» Exercise objective
Please restate word for word the line holding "This screenshot has height=514, width=1080." and every following line through the end of the entries.

***

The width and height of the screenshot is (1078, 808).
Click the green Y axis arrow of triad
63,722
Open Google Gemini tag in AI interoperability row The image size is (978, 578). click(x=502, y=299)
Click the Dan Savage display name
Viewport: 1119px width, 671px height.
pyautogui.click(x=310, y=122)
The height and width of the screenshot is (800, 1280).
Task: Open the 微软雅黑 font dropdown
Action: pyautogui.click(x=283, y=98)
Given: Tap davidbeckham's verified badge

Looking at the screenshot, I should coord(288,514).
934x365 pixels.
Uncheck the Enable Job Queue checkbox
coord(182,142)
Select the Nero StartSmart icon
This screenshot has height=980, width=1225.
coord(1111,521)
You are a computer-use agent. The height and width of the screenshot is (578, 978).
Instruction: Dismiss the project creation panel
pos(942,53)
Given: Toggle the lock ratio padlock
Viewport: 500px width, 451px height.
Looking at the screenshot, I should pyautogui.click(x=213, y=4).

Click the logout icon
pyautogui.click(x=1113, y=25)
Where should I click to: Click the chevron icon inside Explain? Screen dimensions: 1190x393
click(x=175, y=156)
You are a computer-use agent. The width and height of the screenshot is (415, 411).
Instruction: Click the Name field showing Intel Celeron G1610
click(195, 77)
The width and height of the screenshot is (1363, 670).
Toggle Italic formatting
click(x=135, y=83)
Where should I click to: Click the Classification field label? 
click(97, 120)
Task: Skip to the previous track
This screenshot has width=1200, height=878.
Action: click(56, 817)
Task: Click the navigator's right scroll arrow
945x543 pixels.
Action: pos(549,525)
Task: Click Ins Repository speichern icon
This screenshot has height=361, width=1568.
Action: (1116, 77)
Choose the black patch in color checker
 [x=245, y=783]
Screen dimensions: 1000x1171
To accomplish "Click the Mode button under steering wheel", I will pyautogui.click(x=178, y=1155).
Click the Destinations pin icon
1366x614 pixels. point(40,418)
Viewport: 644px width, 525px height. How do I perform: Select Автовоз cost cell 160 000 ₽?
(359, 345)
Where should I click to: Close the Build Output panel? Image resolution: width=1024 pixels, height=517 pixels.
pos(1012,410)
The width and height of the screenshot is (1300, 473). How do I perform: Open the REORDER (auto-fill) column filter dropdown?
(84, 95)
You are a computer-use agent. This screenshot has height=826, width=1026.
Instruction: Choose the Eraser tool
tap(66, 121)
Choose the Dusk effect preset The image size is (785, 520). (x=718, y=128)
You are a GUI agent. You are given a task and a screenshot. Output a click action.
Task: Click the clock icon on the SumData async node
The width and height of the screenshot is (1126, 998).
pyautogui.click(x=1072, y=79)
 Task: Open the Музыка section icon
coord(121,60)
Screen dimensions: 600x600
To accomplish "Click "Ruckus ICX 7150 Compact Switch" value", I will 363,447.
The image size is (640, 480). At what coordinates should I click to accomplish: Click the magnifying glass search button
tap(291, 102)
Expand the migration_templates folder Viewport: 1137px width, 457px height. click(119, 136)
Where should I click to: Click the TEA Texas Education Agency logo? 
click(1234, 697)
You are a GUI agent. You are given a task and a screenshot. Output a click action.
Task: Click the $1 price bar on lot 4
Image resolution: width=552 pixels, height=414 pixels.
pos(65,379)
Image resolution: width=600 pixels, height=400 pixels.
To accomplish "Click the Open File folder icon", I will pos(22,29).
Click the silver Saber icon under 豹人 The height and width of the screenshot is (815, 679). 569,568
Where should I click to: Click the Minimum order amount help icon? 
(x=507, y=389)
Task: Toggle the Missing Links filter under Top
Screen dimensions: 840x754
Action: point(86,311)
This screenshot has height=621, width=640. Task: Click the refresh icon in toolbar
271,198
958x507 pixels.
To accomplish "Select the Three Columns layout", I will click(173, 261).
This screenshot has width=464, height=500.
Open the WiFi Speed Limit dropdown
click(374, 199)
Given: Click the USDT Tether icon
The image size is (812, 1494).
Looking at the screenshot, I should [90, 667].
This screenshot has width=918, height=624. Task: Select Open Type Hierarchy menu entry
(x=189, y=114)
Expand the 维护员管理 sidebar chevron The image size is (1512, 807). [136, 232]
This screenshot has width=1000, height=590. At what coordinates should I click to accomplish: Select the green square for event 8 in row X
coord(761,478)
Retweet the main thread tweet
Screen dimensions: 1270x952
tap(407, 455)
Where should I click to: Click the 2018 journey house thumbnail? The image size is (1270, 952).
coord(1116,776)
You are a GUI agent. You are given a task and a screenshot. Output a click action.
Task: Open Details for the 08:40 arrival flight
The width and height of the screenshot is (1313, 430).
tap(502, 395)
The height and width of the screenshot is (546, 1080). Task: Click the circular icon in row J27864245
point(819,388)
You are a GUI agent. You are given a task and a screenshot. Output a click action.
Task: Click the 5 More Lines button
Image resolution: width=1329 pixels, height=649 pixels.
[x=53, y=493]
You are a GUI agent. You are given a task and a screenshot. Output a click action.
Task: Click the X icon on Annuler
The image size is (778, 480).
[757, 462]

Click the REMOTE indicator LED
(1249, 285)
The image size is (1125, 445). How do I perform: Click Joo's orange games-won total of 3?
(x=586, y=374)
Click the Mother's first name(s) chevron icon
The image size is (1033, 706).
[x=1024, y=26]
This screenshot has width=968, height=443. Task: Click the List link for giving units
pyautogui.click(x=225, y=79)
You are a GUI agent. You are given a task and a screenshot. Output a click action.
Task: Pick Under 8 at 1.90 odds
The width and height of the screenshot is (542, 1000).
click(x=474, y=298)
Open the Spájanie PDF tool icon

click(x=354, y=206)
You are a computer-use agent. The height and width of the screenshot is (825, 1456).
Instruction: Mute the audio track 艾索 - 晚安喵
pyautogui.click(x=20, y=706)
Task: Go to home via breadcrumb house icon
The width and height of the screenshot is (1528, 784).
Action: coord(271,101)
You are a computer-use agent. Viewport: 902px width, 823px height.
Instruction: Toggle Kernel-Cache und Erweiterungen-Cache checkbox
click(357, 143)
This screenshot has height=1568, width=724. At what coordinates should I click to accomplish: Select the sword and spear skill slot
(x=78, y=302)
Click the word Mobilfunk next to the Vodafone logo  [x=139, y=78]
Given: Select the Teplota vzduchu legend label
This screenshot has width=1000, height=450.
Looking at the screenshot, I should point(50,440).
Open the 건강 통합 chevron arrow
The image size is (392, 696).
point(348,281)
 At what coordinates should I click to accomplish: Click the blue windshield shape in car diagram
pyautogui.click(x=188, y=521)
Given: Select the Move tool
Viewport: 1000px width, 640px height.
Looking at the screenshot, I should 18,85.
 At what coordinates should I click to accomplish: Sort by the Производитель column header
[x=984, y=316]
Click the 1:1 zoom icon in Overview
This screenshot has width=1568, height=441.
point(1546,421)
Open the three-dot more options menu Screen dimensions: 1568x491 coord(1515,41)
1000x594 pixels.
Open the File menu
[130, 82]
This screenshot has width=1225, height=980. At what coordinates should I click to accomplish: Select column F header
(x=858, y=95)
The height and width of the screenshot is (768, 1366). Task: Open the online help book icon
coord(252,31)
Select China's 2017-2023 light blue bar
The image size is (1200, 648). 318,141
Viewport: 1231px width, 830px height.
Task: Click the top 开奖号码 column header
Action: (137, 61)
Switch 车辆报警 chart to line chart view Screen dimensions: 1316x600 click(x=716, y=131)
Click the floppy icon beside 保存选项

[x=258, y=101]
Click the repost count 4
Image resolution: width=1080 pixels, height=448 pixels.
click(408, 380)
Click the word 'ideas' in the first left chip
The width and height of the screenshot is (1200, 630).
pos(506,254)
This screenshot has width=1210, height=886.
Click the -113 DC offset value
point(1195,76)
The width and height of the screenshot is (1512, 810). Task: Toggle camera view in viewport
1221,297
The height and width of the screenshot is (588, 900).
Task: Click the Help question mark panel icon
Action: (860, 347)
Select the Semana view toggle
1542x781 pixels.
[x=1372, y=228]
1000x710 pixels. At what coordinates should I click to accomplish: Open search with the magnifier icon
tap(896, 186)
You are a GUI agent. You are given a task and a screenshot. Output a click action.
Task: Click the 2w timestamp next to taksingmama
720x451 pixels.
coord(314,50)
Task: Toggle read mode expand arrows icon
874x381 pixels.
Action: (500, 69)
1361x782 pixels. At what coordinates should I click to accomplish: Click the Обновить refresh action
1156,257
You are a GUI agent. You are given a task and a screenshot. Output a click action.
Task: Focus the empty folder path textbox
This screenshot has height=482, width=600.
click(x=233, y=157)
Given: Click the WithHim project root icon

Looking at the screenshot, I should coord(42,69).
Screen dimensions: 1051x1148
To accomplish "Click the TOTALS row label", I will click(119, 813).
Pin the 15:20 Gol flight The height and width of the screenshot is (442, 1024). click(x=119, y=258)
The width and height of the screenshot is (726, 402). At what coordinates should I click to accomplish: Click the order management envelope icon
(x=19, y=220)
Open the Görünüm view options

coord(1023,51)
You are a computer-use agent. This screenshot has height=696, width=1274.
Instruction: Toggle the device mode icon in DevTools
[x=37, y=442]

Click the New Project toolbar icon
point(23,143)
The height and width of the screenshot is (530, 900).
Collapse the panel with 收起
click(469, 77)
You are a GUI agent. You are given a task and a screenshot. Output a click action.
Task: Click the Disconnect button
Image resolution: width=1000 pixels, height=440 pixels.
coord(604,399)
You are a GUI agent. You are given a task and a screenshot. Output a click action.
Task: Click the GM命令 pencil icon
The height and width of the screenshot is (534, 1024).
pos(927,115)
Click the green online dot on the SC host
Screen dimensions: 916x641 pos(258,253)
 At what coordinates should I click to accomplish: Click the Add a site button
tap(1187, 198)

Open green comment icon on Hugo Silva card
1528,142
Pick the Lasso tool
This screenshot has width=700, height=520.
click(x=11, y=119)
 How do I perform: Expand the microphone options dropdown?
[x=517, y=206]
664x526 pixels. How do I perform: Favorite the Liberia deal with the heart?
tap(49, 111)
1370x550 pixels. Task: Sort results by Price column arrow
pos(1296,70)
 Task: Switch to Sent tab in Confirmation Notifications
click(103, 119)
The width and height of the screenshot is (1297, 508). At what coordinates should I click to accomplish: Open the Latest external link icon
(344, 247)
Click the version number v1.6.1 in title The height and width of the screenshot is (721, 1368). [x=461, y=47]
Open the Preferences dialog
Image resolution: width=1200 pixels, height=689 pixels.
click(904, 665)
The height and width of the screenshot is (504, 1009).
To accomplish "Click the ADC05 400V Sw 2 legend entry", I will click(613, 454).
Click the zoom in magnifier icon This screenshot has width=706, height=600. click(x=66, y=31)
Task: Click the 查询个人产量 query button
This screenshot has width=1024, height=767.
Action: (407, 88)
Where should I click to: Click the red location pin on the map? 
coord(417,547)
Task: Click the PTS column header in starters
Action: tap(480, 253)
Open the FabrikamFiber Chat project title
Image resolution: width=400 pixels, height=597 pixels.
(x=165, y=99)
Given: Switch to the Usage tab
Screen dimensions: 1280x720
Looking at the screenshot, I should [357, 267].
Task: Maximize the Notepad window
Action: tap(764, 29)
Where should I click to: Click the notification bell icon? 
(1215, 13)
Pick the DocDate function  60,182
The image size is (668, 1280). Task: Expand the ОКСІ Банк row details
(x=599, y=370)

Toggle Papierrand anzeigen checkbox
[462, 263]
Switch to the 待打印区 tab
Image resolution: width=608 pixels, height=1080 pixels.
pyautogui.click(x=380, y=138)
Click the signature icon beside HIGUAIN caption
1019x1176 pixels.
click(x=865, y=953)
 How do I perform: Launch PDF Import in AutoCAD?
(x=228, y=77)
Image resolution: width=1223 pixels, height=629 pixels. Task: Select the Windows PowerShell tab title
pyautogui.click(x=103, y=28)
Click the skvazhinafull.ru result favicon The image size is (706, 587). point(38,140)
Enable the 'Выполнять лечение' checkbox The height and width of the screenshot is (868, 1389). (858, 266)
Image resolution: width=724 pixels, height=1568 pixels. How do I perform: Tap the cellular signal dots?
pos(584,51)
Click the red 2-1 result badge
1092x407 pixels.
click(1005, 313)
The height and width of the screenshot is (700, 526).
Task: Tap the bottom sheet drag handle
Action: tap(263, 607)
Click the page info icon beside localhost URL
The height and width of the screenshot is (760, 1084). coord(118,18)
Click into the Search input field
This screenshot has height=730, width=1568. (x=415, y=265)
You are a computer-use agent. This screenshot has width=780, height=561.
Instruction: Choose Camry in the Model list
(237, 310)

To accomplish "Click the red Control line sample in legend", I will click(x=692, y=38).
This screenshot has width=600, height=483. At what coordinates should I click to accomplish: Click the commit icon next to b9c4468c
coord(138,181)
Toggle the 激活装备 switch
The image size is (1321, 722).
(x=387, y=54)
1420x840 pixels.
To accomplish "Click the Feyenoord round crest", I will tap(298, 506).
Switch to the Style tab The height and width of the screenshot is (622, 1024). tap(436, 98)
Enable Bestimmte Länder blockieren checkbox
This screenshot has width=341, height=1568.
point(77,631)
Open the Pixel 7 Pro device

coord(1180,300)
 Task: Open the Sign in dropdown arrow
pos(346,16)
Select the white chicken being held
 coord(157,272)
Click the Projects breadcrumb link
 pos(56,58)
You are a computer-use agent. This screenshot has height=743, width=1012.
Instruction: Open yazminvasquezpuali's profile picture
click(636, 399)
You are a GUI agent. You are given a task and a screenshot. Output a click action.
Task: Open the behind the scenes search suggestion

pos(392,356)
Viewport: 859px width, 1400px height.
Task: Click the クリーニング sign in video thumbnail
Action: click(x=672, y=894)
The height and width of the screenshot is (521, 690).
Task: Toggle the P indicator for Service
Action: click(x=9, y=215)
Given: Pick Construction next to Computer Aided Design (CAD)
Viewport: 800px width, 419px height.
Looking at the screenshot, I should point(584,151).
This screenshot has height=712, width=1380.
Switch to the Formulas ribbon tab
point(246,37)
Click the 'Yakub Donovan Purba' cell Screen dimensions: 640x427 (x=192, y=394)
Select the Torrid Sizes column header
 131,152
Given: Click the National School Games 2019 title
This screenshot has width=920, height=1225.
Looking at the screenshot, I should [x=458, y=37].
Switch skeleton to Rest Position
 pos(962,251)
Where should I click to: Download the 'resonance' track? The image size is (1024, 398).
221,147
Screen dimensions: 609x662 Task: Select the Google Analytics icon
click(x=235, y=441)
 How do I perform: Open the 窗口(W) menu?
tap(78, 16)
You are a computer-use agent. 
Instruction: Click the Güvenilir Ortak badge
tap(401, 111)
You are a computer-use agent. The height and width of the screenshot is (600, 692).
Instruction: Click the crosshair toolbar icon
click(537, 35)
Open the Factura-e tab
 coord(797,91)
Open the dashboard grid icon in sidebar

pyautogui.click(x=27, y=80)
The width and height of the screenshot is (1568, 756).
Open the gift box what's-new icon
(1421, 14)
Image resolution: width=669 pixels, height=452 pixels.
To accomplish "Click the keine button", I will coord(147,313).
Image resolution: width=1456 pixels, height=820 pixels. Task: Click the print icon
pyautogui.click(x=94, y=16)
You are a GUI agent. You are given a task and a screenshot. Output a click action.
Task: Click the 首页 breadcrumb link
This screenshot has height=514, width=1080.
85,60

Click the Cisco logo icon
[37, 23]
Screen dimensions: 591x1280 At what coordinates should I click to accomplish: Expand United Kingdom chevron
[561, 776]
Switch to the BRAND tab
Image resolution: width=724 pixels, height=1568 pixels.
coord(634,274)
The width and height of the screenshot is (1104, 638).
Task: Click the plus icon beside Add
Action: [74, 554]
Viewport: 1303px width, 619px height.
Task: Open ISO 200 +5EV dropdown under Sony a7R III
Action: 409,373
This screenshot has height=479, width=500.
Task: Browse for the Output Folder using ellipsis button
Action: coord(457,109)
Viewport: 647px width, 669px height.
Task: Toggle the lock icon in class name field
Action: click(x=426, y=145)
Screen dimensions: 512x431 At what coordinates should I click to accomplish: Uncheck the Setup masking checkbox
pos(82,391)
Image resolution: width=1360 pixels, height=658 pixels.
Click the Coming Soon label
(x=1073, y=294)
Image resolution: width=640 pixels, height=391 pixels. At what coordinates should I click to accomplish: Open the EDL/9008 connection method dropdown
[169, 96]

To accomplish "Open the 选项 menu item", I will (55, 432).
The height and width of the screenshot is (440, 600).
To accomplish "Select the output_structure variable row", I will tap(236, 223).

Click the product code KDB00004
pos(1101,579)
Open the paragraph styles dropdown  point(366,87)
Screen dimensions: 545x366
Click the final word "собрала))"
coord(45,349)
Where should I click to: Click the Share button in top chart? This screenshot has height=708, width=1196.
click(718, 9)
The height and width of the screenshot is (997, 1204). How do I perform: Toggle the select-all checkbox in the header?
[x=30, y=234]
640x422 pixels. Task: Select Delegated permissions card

***

» Answer to the problem
This screenshot has height=514, width=1080.
85,60

Click the Cisco logo icon
[37, 23]
Screen dimensions: 591x1280 At what coordinates should I click to accomplish: Expand United Kingdom chevron
[561, 776]
Switch to the BRAND tab
Image resolution: width=724 pixels, height=1568 pixels.
coord(634,274)
The width and height of the screenshot is (1104, 638).
Task: Click the plus icon beside Add
Action: [74, 554]
Viewport: 1303px width, 619px height.
Task: Open ISO 200 +5EV dropdown under Sony a7R III
Action: 409,373
This screenshot has height=479, width=500.
Task: Browse for the Output Folder using ellipsis button
Action: coord(457,109)
Viewport: 647px width, 669px height.
Task: Toggle the lock icon in class name field
Action: click(x=426, y=145)
Screen dimensions: 512x431 At what coordinates should I click to accomplish: Uncheck the Setup masking checkbox
pos(82,391)
Image resolution: width=1360 pixels, height=658 pixels.
Click the Coming Soon label
(x=1073, y=294)
Image resolution: width=640 pixels, height=391 pixels. At what coordinates should I click to accomplish: Open the EDL/9008 connection method dropdown
[169, 96]

To accomplish "Open the 选项 menu item", I will (55, 432).
The height and width of the screenshot is (440, 600).
To accomplish "Select the output_structure variable row", I will tap(236, 223).

Click the product code KDB00004
pos(1101,579)
Open the paragraph styles dropdown  point(366,87)
Screen dimensions: 545x366
Click the final word "собрала))"
coord(45,349)
Where should I click to: Click the Share button in top chart? This screenshot has height=708, width=1196.
click(718, 9)
The height and width of the screenshot is (997, 1204). How do I perform: Toggle the select-all checkbox in the header?
[x=30, y=234]
640x422 pixels. Task: Select Delegated permissions card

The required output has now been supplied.